Montana Outdoors

May 18, 2015

Big Spruce Creek

Filed under: Montana — Tags: , — montucky @ 10:25 pm

Big Spruce Creek

Big Spruce Creek where it enters the West Fork of Thompson River



  1. A beautiful spot!


    Comment by wordsfromanneli — May 18, 2015 @ 11:05 pm

  2. A beautiful composition, Terry. Love the different colours and textures.


    Comment by Jane — May 19, 2015 @ 3:41 am

  3. That looks like a nice, cool spot. I imagine there are a lot of wildflowers along that creek.


    Comment by New Hampshire Garden Solutions — May 19, 2015 @ 3:44 am

    • That’s one I haven’t yet hiked. It was option number three on the day I took the photo, but I didn’t get that far on the list.


      Comment by montucky — May 19, 2015 @ 7:47 pm

  4. Are those spruce at the left side of the creek? I think they might be, given the short needles. I can pick out blue spruce now and then, because of the color, but I suppose there are many varieties. The water’s lovely — it has the look of flowing ice, and I suspect it’s quite cold.


    Comment by shoreacres — May 19, 2015 @ 5:25 am

    • I didn’t look at those trees very closely, but I think they might be Grand Fir. The water in the streams in that vicinity are cold even in summer, but now there is a mix of recent snow melt in them. I had to ford a small stream that day and while my boots kept my feet dry, I cold feel the cold of the water right through them. It really felt good on my feet!


      Comment by montucky — May 19, 2015 @ 8:01 pm

  5. A lovely spot:)


    Comment by Girl Gone Expat — May 19, 2015 @ 8:12 am

  6. You know I find that every time I view your scenery pictures, they make me relax and feel refreshed. Thanks, Montucky!!

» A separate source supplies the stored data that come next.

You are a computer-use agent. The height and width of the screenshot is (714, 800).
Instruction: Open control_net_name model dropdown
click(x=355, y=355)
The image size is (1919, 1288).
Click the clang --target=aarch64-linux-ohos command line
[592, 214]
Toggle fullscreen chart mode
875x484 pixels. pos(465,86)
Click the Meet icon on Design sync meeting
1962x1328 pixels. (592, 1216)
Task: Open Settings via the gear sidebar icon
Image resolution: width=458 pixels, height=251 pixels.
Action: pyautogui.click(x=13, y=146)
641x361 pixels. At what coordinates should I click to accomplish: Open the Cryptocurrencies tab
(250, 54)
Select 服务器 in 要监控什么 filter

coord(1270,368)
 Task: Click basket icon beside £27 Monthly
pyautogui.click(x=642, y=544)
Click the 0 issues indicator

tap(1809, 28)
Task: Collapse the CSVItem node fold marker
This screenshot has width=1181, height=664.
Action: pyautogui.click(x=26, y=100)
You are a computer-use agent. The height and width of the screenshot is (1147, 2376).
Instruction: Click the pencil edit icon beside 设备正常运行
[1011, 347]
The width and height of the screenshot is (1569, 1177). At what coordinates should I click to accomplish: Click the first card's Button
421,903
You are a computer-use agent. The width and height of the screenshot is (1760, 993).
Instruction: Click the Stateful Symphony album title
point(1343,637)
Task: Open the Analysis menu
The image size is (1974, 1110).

    Comment by Mama's Empty Nest — May 19, 2015 @ 9:37 am

    • Your comment made me feel good! Thank you! Upon reflection, that may be the feeling that causes me to take certain photos and hopefully it comes across to those who see them.

      Liked by 1 person

      Comment by montucky — May 19, 2015 @ 8:04 pm

  7. What a beautiful, restful place.


    Comment by Candace — May 20, 2015 @ 12:55 pm

  8. Hi Montucky, I love this photograph! I get cool just looking at it! It is quite steamy hot here in Carabelle, Florida at the moment as we had a thunderstorm this afternoon. Have a fine day tomorrow and a great holiday weekend!


    Comment by wildlifewatcher — May 21, 2015 @ 6:07 pm

    • When I got there Monday morning about 9AM it was cold enough to make me put on another layer of clothing before beginning my hike, and my hands got numb at the start of the hike. What differences ther are from one part of this country to the other!


      Comment by montucky — May 21, 2015 @ 8:25 pm

  9. I’ve been paying attention lately to the bluish cast of flowing water in the shade. Realistic painters have to remember to put that in, but as photographers all we have to do is take a picture in the shade and the blue is there automatically.


    Comment by Steve Schwartzman — May 21, 2015 @ 8:44 pm

    • True. The challenge in those areas is the large diversity of light intensities.


      Comment by montucky — June 1, 2015 @ 9:58 pm

  10. Excellent photo. I have never learnt to shoot this kind photos about streams.


    Comment by Sartenada — May 27, 2015 @ 12:29 am

    • Thanks Matti! It took me a long time to get decent photos in places that are in very dark shade but have also patches of intense light showing through. I’m still learning!


      Comment by montucky — June 1, 2015 @ 10:00 pm

      • If you use a tripod already or are willing to use one, HDR is a way to deal with a scene that has both very bright and very dark areas. Some people push the technique for a realer-than-real look, but HDR can also be done realistically.


        Comment by Steve Schwartzman — June 2, 2015 @ 5:06 am

        • I’ve never worked with HDR, but perhaps some day. I do not usually carry a tripod on most of my hikes simply because of the extra weight.